But, we are to suppose, this is fine, for among liberal ironists there is a melioristic attitude toward life.  All they have to do is keep the talk is a fluid state, and eventually they and everybody else—that is, if they follow the liberal ironists’ good example—will realize their dreams through the conversation rather than coercion, fables rather than force, and amiableness rather than attacks.  The hope is that if the conversation keeps going long enough, things will naturally get better without any resort to force.  It’s not as cut and dried as the Nike phrase ‘Just do it’; it is more a matter of Rorty’s suggestion, ‘Let’s try it.’  That way, things are left more open, more experimental.  Mistakes may be made, but that’s all right.  We can learn from them, keep up our incessant reading and chattering, and some we’ll manage to ‘do it’.  Of course, the assumption is that we already find ourselves in a liberal society, where free speech is taken for granted—albeit with a massive dose of politically correct strictures—and where we can touch on virtually any topic that happens to pop into our heads.  We can do so, because we already enjoy the good life, with a comfy salary accompanied with plenty of benefits.

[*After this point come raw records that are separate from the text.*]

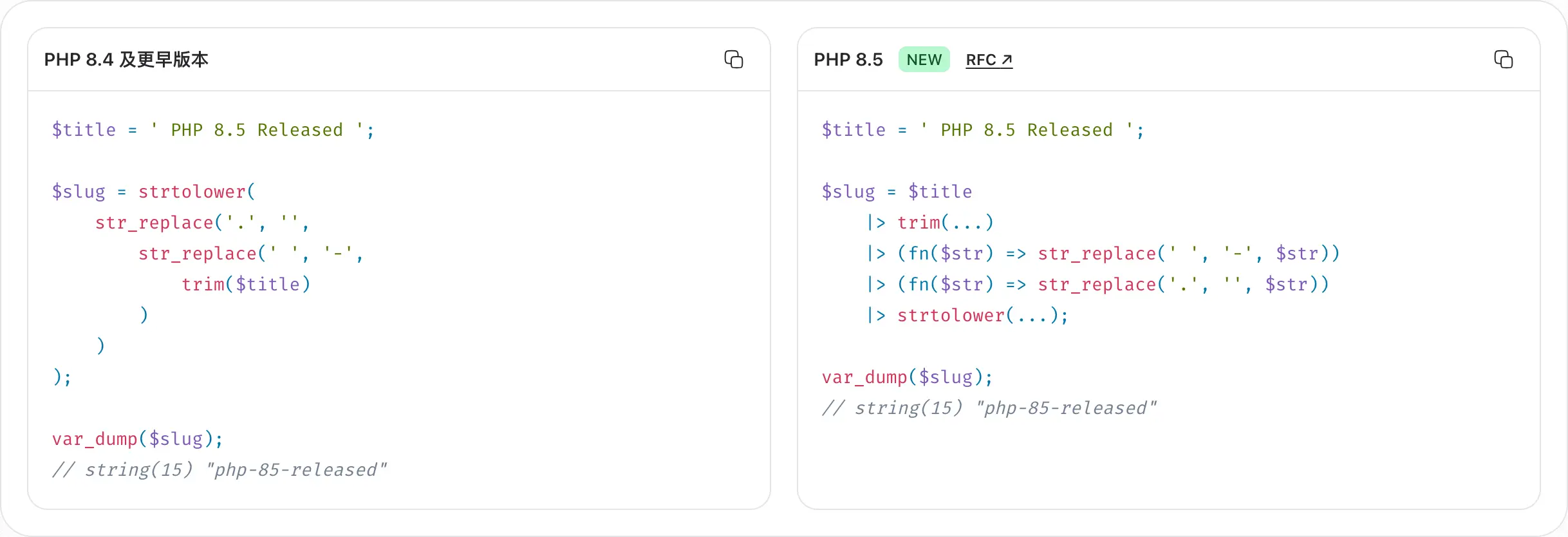The image size is (1568, 537).
Task: Click the trim($title) line in left code
Action: click(x=246, y=285)
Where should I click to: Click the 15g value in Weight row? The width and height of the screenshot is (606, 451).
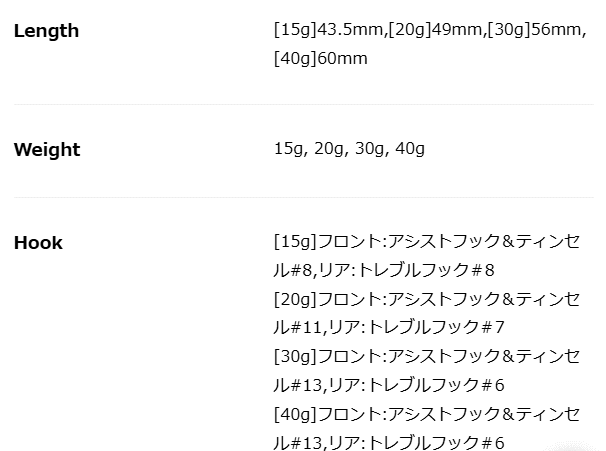[x=288, y=149]
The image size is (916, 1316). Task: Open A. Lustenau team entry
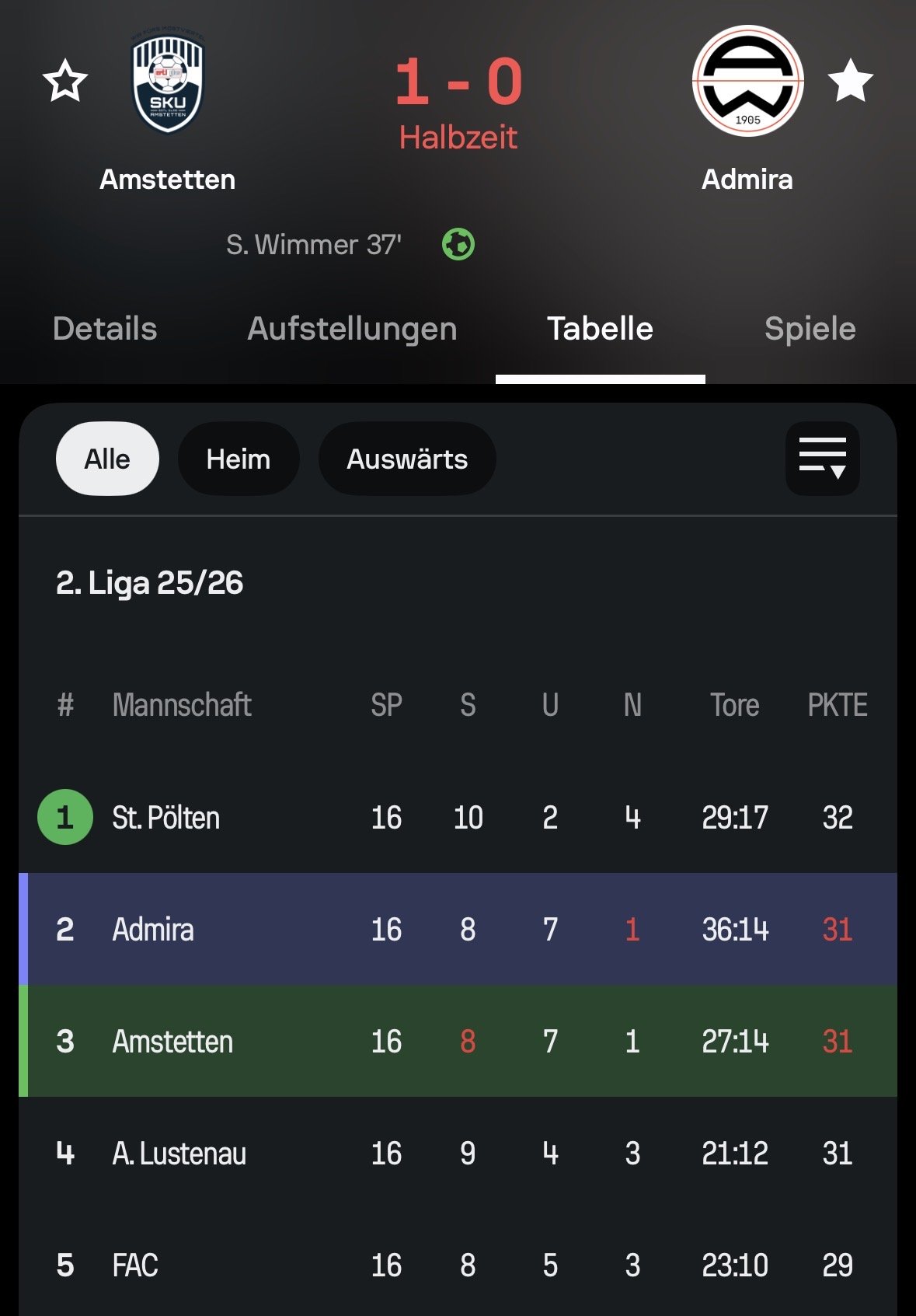(x=179, y=1154)
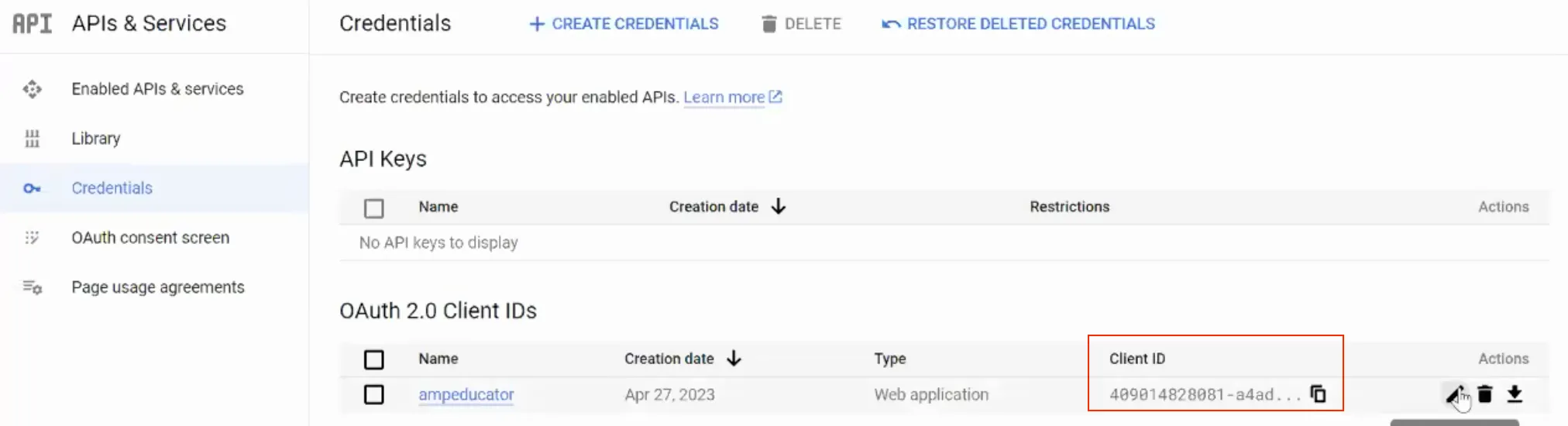Copy the Client ID to clipboard
Screen dimensions: 1568x426
(1318, 394)
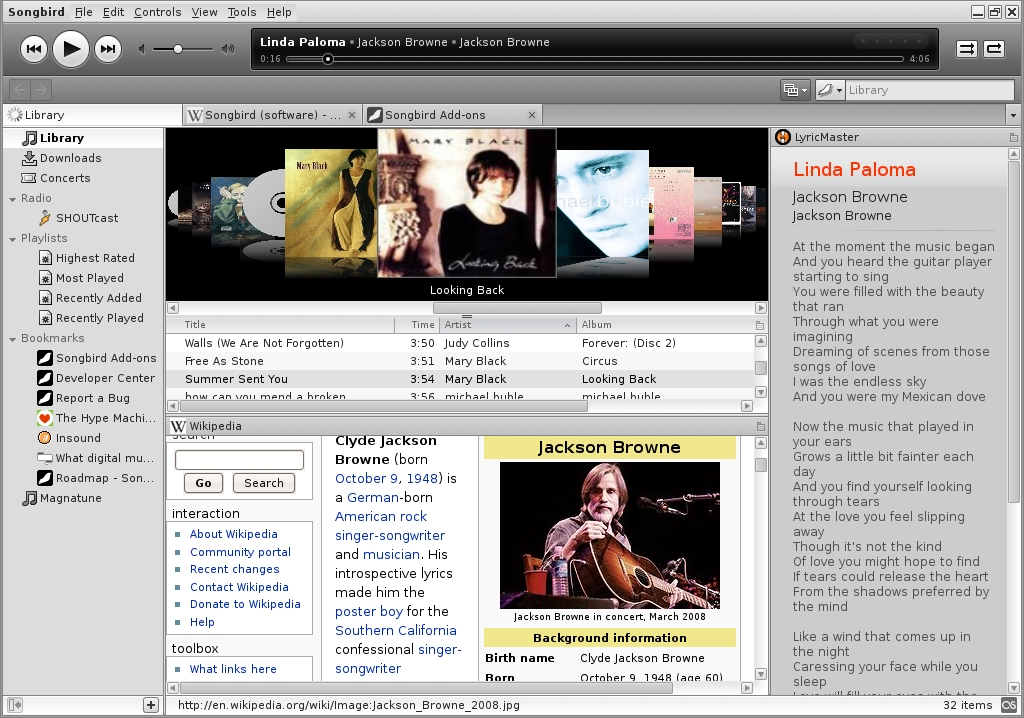The height and width of the screenshot is (718, 1024).
Task: Click the Wikipedia search input field
Action: coord(239,460)
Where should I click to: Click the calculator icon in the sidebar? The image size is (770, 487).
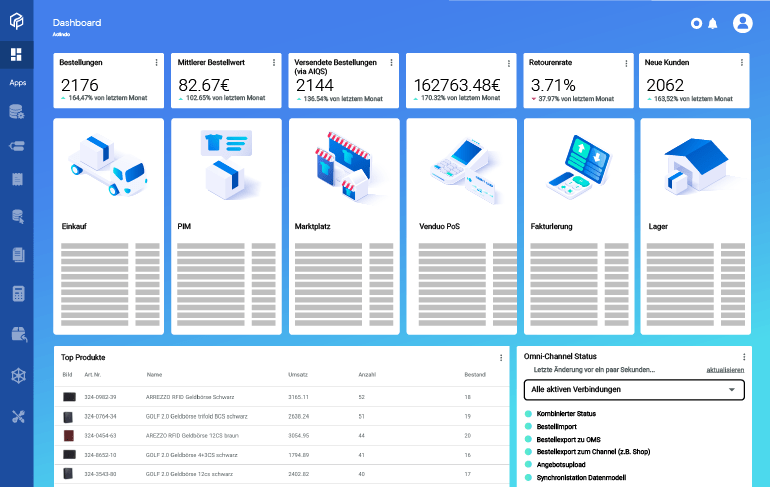pyautogui.click(x=17, y=293)
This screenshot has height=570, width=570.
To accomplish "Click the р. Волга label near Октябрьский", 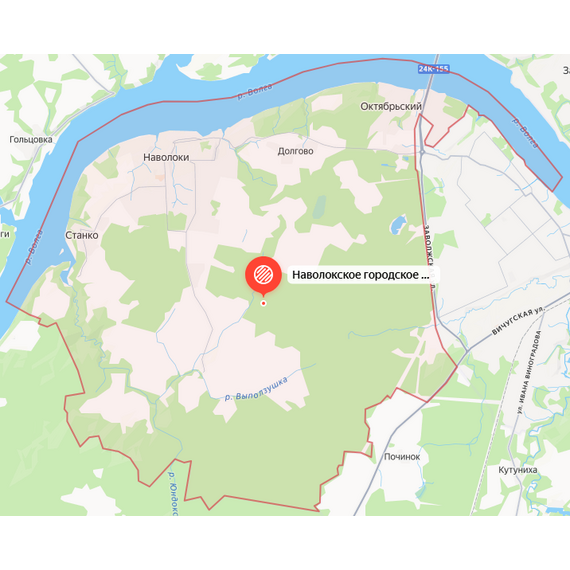I will point(255,91).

Very convenient, all this.

 

SUBALTERNS WHO HAVEN’T SPOKEN—YET:  THE OTHER TERRORISM

Indeed, if you will indulge me a few moments more, I wish to take a tangential move briefly to expound on this issue.  My lingering hope would be that by means of this digression I might reveal the need for an expanded vision from the neopragmatist perspective.

Since the Industrial Revolution and modern nation-state building in what makes up today’s Western World, close to 200 nation-states have experienced birth, most of them in Latin America, Asia, the Middle East and Africa.  This is an impressive proliferation of political systems many of which sport at least remotely comparable characteristics.  The proliferation also evinces diminishing returns regarding the possibilities for development with respect to many of these nation-states.  Many of these political systems that arose in the nineteenth century in Latin America and the nation-states formed during the twentieth century are still looked upon as unfinished projects; yet the dream of modernity lingers on.  In the case of Latin America’s nation-states, born out of influence from the North American and French Revolutions roughly from 1810 to 1821, by the end of the twentieth century they still failed to join the venerable club of developed capitalist powers.  Some say this is due to the ‘lost decade’ of debt crisis during the 1980s and 1990s after promising development from the 1950s to the 1980s.  Actually prior to that over a century had been lost without their managing to become modern, prosperous societies.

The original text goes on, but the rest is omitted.